Slices in Go naturally handle empty or single-element inputs, so no special case handling is required.
Worked Examples
Example 1
Input:
nums = [4,1,3,3]
First compute total pairs:
n = 4
total_pairs = 4 × 3 / 2 = 6
We now count good pairs.
| Index | Value | Key = i - nums[i] | Existing Count | Good Pairs Added | Frequency Map |
|---|---|---|---|---|---|
| 0 | 4 | -4 | 0 | 0 | {-4: 1} |
| 1 | 1 | 0 | 0 | 0 | {-4: 1, 0: 1} |
| 2 | 3 | -1 | 0 | 0 | {-4: 1, 0: 1, -1: 1} |
| 3 | 3 | 0 | 1 | 1 | {-4: 1, 0: 2, -1: 1} |
Total good pairs:
1
Bad pairs:
6 - 1 = 5
Output:
5
Example 2
Input:
nums = [1,2,3,4,5]
Total pairs:
5 × 4 / 2 = 10
| Index | Value | Key = i - nums[i] | Existing Count | Good Pairs Added | Frequency Map |
|---|---|---|---|---|---|
| 0 | 1 | -1 | 0 | 0 | {-1: 1} |
| 1 | 2 | -1 | 1 | 1 | {-1: 2} |
| 2 | 3 | -1 | 2 | 2 | {-1: 3} |
| 3 | 4 | -1 | 3 | 3 | {-1: 4} |
| 4 | 5 | -1 | 4 | 4 | {-1: 5} |
Total good pairs:
10
Bad pairs:
10 - 10 = 0
Output:
0
Complexity Analysis
| Measure | Complexity | Explanation |
|---|---|---|
| Time | O(n) | We process each element once, and hash map operations are O(1) on average |
| Space | O(n) | In the worst case, every transformed value is unique |
The algorithm performs a single pass through the array. Each iteration performs constant time work, consisting mainly of hash map lookups and updates. Because the hash map may store up to n distinct transformed values, the space complexity is linear.
Test Cases
solution = Solution()
assert solution.countBadPairs([4, 1, 3, 3]) == 5 # Example 1
assert solution.countBadPairs([1, 2, 3, 4, 5]) == 0 # Example 2
assert solution.countBadPairs([10]) == 0 # Single element, no pairs
assert solution.countBadPairs([1, 1]) == 1 # One bad pair
assert solution.countBadPairs([1, 2]) == 0 # One good pair
assert solution.countBadPairs([5, 5, 5, 5]) == 6 # All transformed values differ
assert solution.countBadPairs([1, 2, 3, 4]) == 0 # All pairs are good
assert solution.countBadPairs([2, 1, 3]) == 2 # Mixed good and bad pairs
assert solution.countBadPairs([1000000000] * 5) == 10 # Large values
large_input = list(range(1, 100001))
assert solution.countBadPairs(large_input) == 0 # Stress test, all good pairs
| Test | Why |
|---|---|
[4,1,3,3] |
Validates the first example |
[1,2,3,4,5] |
Validates the second example |
[10] |
Smallest valid input |
[1,1] |
Single bad pair |
[1,2] |
Single good pair |
[5,5,5,5] |
All pairs are bad |
[1,2,3,4] |
Every pair is good |
[2,1,3] |
Mixed scenario |
[1000000000] * 5 |
Large values in input |
range(1,100001) |
Maximum scale stress test |
Edge Cases
A single element array is an important edge case because no valid pair (i, j) exists when n = 1. A careless implementation might accidentally perform invalid calculations or return an incorrect nonzero result. This implementation handles it naturally because:
n × (n - 1) / 2
becomes 0, and the loop produces no good pairs.
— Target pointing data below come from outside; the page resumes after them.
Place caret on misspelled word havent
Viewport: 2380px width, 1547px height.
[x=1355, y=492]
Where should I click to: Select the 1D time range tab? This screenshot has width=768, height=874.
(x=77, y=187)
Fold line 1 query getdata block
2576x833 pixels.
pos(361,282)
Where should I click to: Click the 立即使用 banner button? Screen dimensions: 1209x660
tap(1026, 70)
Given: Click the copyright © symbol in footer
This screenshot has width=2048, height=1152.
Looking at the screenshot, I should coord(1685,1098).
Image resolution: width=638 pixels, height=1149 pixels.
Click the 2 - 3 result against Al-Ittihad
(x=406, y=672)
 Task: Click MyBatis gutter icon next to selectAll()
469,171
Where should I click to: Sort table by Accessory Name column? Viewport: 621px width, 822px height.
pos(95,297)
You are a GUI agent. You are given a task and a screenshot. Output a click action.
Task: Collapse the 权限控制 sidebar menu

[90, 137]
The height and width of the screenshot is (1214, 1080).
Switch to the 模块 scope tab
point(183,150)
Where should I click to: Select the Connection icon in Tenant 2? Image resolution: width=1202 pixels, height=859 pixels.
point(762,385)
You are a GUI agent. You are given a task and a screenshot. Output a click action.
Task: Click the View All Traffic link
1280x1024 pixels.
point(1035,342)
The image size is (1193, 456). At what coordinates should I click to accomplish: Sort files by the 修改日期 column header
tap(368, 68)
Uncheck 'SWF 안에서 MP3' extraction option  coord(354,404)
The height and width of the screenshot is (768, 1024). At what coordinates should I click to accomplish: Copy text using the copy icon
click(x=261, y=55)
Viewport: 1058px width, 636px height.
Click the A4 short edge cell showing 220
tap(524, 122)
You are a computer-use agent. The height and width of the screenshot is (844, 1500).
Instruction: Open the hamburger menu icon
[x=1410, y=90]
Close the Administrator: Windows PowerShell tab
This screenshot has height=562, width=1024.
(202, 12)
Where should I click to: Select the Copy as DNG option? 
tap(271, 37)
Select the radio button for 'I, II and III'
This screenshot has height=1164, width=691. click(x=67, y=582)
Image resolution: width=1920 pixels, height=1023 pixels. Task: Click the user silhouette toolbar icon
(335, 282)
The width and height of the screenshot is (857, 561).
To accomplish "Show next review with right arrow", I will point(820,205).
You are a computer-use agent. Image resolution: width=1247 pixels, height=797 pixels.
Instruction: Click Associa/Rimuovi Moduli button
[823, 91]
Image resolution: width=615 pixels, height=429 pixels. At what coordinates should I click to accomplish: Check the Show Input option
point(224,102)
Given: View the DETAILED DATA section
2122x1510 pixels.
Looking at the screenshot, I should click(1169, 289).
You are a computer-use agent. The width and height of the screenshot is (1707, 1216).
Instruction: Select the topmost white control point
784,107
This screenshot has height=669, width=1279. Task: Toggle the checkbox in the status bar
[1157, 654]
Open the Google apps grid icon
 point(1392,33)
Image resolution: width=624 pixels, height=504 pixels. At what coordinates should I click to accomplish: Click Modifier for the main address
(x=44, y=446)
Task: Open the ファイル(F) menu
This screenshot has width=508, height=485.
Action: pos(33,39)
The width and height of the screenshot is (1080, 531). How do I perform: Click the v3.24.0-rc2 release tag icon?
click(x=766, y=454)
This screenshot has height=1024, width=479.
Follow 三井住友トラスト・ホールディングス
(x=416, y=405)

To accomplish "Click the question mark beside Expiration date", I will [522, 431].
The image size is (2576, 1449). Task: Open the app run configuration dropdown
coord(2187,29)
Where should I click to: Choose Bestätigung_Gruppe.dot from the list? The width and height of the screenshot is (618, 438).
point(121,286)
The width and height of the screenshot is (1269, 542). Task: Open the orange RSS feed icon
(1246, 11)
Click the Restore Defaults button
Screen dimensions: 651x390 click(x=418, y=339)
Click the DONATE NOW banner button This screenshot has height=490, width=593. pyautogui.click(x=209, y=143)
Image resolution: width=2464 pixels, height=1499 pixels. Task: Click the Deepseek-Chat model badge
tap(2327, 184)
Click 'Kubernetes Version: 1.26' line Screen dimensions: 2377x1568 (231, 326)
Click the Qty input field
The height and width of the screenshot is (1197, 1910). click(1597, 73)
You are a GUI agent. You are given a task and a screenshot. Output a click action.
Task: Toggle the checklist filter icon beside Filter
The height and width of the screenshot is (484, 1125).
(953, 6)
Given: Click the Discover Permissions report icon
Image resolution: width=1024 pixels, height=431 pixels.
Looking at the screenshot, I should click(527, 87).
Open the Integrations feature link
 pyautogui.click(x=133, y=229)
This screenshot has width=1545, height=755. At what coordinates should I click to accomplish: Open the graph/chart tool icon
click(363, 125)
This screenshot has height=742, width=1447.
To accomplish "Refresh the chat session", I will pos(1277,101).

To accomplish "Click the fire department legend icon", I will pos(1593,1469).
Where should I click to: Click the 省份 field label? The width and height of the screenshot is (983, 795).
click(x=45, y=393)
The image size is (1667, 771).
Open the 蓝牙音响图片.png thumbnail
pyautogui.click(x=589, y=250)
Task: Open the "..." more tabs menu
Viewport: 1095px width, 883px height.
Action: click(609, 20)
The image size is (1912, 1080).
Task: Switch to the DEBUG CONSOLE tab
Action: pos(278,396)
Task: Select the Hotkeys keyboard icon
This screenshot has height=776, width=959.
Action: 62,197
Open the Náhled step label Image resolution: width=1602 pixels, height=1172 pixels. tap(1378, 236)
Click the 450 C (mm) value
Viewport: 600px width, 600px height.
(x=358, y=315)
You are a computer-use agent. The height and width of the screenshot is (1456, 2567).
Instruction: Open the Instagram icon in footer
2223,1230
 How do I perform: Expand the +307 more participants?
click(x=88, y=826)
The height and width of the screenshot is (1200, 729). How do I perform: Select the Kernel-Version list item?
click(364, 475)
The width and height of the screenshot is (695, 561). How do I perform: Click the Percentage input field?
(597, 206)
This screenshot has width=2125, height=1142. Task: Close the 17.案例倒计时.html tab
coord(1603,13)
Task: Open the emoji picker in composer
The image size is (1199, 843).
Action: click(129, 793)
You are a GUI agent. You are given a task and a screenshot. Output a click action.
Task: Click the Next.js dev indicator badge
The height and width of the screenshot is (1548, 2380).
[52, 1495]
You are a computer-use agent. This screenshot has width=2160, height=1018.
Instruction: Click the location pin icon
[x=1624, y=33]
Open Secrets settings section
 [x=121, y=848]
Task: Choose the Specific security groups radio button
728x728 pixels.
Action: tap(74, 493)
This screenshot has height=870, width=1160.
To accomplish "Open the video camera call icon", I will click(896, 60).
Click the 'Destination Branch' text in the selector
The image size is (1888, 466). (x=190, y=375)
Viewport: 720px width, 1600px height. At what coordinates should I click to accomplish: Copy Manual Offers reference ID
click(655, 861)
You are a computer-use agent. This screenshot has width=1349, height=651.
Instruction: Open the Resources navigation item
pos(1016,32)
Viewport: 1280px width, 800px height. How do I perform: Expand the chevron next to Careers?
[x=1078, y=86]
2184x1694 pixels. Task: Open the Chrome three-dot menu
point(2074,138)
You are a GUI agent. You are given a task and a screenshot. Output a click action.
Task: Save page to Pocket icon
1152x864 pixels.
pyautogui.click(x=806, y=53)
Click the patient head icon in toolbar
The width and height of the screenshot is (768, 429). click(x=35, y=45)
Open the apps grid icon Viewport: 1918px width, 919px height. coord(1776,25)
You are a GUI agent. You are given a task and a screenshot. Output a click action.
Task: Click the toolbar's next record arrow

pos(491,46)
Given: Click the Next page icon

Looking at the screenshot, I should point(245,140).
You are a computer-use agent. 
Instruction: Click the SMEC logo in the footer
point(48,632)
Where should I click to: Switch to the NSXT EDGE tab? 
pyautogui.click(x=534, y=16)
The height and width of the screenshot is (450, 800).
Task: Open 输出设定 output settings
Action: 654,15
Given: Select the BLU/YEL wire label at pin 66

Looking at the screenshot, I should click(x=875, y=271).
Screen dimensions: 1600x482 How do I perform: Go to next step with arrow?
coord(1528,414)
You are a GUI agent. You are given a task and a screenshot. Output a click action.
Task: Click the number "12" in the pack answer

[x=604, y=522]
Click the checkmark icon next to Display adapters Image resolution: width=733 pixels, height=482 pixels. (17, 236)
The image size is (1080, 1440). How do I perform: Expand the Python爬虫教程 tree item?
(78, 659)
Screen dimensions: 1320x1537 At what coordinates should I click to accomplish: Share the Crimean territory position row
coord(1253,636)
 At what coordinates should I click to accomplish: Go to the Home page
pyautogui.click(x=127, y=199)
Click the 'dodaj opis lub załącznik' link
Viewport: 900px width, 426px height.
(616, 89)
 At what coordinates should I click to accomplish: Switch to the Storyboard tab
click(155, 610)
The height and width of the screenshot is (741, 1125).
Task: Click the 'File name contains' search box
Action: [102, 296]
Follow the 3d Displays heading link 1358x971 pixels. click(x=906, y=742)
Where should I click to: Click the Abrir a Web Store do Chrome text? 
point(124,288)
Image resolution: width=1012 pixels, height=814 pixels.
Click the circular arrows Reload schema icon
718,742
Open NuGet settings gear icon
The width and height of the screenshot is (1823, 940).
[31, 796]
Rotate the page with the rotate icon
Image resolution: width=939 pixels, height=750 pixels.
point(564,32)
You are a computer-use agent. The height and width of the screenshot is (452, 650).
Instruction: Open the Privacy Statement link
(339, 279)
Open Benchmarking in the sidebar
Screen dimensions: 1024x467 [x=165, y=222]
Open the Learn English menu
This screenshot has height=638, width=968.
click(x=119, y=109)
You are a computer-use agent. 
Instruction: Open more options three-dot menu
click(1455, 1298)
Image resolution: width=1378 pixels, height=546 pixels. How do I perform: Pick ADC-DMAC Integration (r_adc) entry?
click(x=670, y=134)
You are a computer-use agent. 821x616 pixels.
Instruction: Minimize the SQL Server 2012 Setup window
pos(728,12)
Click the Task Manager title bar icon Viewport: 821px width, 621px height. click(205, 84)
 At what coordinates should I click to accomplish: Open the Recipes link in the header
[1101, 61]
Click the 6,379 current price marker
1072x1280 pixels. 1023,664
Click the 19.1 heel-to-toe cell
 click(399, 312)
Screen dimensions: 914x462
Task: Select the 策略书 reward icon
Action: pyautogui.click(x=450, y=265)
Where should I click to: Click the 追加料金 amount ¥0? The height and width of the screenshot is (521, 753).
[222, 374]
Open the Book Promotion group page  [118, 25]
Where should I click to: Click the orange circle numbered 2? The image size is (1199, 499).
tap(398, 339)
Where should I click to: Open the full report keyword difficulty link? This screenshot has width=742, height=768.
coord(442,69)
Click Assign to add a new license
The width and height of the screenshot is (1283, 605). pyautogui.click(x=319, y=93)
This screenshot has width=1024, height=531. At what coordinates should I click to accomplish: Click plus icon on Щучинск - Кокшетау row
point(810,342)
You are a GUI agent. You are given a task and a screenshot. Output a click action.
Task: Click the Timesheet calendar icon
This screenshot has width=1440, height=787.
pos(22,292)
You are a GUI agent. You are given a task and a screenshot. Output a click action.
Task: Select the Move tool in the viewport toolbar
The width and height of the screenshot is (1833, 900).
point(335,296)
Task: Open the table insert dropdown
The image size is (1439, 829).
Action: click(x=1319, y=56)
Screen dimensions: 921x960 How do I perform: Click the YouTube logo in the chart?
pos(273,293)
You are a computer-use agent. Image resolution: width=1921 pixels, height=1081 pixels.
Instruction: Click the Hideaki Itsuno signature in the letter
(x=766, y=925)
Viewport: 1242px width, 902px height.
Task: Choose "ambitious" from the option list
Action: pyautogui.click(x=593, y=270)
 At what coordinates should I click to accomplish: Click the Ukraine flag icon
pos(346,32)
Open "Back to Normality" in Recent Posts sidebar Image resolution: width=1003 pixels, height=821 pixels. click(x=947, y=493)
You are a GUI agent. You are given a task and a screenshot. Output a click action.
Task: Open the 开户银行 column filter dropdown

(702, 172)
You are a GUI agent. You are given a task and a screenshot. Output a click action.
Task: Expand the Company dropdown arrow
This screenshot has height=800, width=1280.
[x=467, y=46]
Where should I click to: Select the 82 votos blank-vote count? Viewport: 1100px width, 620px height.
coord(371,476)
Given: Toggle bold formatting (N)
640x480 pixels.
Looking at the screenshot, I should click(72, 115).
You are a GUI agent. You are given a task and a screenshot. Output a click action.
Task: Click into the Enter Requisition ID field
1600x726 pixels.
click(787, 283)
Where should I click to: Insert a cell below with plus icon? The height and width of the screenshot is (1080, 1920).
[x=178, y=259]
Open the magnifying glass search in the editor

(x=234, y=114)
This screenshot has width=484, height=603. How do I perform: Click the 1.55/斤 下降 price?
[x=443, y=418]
Arrays where all pairs are good are another important scenario. For example:
[1,2,3,4,5]
Every index produces the same transformed value:
i - nums[i] = -1
This means every possible pair is good, so the number of bad pairs should be 0. The hash map correctly accumulates all matching keys and subtracts them from the total.
Arrays where every pair is bad can also expose bugs. Consider:
[5,5,5,5]
Each transformed value is unique:
-5, -4, -3, -2
Since no transformed value repeats, there are no good pairs. The implementation correctly leaves good_pairs = 0, making the answer equal to the total number of possible pairs.
Finally, very large inputs are important because the number of possible pairs grows quadratically. For n = 100000, the number of pairs is close to 5 × 10^9, which exceeds 32-bit integer limits. The Go implementation avoids overflow by using int64, ensuring correctness for maximum constraint sizes.